## Text block
•••

Is about activity and the beauty found in chance gestures

Hardu Keck my former husband and a terrific teacher, although not a teacher of mine, used to say –look at the byproduct of what you are doing, the activities you are engaged in. So I started collecting the visual results of activities of mine. Many of these I brought with me to the exhibition space.

There were students there ready to help so I would say –cut this board into three parts. When they were done, I would say perfect, that’s what I want—so I would include the results of their activity into the show.

Within this show was a tribute or memorial to a friend who had just died in his studio because he drilled into an electrical line. His wife said he has just gotten an artist’s grant and was fixing up his studio.

Spilled Milk


AnyArt Gallery, Warren RI 1977

The separation of pain and beauty--crocodile tears and soap opera of the mind

In this exhibition, you entered alone and shut the door behind you. An outline on the floor indicated where you could walk, with a small circle at the end of the path where you could sit down. A friend told me that she meditated there.

The soundtrack was of a woman crying--loud, angry, and hurt. Broken glass shards stuck straight up all over the floor, so close that you could not leave the path without hurting yourself. Bright lights skimmed along the floor, hitting the glass and creating incredibly beautiful reflections on the walls.

•••

## Record excerpts
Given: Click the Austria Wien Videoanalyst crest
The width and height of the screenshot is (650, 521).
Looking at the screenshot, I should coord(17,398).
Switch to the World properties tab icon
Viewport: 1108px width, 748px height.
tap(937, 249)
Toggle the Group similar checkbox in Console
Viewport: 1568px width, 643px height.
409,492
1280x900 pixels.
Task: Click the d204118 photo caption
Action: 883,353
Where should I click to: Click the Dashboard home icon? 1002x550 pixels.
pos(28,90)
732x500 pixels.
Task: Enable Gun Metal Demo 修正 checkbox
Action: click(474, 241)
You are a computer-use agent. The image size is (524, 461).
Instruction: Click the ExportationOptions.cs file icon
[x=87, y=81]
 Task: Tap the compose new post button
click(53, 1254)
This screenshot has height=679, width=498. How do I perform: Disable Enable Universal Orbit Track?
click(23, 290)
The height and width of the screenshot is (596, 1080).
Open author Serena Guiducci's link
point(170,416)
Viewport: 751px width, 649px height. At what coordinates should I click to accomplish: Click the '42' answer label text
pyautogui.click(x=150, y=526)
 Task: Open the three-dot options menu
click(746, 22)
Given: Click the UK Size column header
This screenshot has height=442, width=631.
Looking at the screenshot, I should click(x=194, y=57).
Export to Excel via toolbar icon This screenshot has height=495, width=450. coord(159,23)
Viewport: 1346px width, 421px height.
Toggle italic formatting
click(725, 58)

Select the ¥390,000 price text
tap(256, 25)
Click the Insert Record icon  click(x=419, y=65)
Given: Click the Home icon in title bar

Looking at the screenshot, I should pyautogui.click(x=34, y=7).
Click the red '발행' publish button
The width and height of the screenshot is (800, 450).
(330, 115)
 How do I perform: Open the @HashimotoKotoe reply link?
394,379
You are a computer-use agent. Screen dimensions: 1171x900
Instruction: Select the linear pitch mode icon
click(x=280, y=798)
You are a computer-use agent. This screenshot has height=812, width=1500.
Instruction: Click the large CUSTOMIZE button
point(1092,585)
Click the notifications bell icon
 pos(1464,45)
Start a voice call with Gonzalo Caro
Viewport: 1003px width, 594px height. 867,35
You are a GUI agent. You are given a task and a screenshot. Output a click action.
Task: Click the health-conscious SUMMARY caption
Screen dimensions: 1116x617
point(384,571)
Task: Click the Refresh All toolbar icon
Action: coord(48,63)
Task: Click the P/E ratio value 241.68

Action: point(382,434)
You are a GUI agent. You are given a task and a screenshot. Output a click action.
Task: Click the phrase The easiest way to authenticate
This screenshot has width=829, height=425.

•••

## Tasks to complete
1. In the exhibition passage, what could be heard on the soundtrack?
2. Transcribe the exhibition passage from "There were students" up to and including "she meditated there.".
Answer from the exhibition passage alone, not from the records.

## Solved problems
1. A woman crying, loud, angry, and hurt.

2.
There were students there ready to help so I would say –cut this board into three parts. When they were done, I would say perfect, that’s what I want—so I would include the results of their activity into the show.

Within this show was a tribute or memorial to a friend who had just died in his studio because he drilled into an electrical line. His wife said he has just gotten an artist’s grant and was fixing up his studio.

Spilled Milk


AnyArt Gallery, Warren RI 1977

The separation of pain and beauty--crocodile tears and soap opera of the mind

In this exhibition, you entered alone and shut the door behind you. An outline on the floor indicated where you could walk, with a small circle at the end of the path where you could sit down. A friend told me that she meditated there.